**Task goal**
Go through the records and report each line holding the string "computer".

**Task inputs**
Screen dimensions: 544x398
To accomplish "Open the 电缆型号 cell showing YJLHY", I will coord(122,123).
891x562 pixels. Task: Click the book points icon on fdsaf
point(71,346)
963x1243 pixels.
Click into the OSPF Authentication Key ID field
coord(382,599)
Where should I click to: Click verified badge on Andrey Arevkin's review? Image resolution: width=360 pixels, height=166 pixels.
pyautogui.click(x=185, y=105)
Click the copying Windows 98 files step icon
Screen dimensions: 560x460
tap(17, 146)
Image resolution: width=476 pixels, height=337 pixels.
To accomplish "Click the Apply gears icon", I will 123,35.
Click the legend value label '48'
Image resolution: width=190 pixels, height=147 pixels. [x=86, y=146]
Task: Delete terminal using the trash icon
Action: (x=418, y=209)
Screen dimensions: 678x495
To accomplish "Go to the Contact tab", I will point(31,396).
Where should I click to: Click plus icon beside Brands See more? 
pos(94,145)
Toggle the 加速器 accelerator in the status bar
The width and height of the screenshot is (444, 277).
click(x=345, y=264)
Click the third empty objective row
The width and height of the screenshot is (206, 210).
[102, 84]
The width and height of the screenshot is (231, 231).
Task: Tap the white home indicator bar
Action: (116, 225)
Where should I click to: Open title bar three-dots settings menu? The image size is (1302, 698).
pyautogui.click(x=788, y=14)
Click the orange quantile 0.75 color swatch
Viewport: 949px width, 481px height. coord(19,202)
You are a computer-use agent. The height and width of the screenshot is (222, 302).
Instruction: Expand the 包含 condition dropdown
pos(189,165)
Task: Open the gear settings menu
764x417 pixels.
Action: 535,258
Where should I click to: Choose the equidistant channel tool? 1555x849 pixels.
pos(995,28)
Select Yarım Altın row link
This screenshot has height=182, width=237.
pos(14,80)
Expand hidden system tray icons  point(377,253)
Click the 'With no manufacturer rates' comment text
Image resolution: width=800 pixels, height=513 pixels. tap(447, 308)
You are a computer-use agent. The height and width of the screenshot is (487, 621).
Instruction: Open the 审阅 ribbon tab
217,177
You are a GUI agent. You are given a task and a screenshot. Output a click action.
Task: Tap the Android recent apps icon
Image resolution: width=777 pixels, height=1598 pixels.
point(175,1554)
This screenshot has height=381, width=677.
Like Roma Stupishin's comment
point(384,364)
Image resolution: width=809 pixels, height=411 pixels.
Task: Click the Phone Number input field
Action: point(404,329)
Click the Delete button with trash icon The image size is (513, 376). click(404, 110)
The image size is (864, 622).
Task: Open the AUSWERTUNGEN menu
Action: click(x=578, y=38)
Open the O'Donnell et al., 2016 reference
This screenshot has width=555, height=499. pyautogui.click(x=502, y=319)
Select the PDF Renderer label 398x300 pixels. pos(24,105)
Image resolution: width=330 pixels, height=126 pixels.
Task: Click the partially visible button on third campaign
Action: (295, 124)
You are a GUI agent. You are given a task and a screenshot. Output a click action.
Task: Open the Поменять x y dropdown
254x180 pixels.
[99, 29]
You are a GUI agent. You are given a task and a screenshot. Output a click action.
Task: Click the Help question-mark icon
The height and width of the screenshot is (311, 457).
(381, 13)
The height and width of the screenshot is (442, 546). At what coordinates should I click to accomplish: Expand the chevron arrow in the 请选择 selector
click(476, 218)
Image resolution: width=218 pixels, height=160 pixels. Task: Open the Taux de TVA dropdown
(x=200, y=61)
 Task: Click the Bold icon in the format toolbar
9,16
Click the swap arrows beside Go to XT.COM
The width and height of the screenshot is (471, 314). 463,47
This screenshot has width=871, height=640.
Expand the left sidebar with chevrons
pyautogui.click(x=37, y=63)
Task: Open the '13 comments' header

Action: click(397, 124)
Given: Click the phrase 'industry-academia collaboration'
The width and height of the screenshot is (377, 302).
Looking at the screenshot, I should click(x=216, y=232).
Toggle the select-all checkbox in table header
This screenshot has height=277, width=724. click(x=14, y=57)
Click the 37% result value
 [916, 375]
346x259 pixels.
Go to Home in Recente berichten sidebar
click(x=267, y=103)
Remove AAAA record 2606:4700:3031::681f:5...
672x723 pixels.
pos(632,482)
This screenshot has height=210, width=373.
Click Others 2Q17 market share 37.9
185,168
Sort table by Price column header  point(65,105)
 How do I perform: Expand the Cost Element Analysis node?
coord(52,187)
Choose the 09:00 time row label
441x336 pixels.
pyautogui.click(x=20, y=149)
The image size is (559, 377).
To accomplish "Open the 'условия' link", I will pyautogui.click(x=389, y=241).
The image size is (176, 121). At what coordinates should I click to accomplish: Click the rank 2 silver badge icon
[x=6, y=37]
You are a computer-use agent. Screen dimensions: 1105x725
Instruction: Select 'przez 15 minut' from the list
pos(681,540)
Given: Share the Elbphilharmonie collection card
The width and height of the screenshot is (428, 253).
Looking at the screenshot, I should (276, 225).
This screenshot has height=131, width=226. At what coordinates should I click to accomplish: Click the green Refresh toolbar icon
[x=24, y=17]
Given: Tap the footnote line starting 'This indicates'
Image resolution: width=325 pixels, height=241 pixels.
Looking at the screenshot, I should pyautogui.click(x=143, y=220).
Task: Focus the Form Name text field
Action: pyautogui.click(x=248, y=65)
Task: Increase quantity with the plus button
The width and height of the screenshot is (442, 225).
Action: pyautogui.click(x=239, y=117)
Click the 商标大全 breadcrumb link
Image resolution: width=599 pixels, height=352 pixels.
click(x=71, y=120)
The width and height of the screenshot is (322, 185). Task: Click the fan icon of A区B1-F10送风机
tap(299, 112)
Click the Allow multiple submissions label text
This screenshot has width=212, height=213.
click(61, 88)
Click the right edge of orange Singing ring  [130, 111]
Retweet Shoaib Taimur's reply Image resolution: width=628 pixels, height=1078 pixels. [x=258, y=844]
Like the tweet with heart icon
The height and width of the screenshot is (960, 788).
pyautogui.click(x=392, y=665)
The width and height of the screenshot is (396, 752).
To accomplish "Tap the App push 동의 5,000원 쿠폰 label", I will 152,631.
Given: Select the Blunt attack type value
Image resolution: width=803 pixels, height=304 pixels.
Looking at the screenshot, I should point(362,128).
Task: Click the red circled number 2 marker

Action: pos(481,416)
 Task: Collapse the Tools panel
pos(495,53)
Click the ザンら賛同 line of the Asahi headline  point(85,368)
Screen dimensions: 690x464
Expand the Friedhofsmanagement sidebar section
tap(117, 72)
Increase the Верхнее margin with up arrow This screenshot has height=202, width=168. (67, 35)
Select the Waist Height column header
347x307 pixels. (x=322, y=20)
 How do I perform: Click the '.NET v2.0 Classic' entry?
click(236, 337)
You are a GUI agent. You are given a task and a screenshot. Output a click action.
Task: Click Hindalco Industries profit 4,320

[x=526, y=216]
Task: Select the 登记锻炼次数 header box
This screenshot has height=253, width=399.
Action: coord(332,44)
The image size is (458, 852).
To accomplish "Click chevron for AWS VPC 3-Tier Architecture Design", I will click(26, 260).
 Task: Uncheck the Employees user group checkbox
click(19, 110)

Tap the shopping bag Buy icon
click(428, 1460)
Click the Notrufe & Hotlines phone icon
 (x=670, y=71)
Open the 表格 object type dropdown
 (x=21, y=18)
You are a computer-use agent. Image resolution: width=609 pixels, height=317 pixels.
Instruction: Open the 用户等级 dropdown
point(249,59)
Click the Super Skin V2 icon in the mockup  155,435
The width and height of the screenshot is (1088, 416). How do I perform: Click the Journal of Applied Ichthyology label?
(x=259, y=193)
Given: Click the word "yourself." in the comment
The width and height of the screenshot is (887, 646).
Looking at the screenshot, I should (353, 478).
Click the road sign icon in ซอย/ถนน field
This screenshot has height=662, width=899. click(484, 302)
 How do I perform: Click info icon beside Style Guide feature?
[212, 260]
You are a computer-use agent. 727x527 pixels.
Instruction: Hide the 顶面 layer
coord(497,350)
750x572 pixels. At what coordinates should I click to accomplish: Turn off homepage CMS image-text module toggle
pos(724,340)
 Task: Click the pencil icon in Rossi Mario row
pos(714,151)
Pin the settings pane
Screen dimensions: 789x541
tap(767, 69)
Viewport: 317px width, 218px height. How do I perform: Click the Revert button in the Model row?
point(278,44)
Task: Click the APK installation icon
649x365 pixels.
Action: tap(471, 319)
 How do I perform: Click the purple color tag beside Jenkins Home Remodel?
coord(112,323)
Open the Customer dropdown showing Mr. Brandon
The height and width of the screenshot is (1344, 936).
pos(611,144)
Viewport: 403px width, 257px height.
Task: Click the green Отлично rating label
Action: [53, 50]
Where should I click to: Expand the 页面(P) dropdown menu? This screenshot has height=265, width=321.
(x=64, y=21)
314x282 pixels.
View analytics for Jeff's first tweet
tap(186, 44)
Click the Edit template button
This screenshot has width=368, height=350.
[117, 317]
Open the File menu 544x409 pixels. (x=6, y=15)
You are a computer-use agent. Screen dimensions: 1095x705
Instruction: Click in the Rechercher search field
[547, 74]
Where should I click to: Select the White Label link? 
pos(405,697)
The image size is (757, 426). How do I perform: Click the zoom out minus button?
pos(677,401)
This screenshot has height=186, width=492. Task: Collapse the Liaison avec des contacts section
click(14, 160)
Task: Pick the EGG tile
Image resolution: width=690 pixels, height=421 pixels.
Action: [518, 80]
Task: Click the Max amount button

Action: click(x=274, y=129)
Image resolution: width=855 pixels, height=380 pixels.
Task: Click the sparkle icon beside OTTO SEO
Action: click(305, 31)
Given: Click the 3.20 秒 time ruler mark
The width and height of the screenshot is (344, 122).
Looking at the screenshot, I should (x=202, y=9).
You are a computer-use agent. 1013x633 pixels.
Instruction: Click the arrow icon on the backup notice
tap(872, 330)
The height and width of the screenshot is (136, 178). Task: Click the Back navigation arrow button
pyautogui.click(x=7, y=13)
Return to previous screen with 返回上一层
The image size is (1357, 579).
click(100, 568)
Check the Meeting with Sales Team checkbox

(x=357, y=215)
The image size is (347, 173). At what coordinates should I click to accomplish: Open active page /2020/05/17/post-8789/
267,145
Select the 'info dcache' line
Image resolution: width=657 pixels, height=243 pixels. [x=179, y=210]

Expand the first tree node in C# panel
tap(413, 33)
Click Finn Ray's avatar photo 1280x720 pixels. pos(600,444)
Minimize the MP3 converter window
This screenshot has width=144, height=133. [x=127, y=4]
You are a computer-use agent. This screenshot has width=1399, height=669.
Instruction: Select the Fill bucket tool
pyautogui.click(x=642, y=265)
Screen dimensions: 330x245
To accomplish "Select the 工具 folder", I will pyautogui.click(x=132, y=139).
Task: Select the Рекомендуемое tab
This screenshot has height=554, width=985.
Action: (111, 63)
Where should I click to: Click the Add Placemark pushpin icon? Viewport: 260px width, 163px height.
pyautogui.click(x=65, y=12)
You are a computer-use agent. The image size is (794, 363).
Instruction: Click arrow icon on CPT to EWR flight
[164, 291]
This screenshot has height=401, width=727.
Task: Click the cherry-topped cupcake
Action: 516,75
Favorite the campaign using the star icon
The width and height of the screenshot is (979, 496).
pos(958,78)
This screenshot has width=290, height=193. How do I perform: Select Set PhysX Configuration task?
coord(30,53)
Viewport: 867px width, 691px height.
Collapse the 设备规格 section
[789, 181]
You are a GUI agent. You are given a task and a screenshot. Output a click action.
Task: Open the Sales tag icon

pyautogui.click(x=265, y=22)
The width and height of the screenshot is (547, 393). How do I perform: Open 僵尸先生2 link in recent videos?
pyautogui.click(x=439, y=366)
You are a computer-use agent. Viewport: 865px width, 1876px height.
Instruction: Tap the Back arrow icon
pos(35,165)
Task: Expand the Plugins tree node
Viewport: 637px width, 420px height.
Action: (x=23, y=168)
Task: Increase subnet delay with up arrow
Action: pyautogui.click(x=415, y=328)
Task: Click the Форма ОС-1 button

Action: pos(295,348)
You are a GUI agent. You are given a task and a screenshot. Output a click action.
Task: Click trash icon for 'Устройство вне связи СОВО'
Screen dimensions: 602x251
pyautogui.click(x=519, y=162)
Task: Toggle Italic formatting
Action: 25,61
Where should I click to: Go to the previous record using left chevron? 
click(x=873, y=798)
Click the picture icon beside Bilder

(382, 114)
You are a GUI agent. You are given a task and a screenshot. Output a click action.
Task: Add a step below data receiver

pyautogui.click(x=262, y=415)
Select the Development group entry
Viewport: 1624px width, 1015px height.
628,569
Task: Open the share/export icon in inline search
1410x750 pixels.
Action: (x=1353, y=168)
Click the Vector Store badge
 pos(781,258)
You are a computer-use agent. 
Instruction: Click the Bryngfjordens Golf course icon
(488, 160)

**Completed exercise**
You are a computer-use agent. The height and width of the screenshot is (222, 302).
You are a computer-use agent. The height and width of the screenshot is (487, 621).
You are a computer-use agent. Screen dimensions: 1105x725
You are a computer-use agent. Image resolution: width=609 pixels, height=317 pixels.
You are a computer-use agent. 727x527 pixels.
You are a computer-use agent. Screen dimensions: 1095x705
You are a computer-use agent. 1013x633 pixels.
You are a computer-use agent. This screenshot has width=1399, height=669.
You are a computer-use agent. The image size is (794, 363).
You are a computer-use agent. Viewport: 865px width, 1876px height.
You are a computer-use agent. 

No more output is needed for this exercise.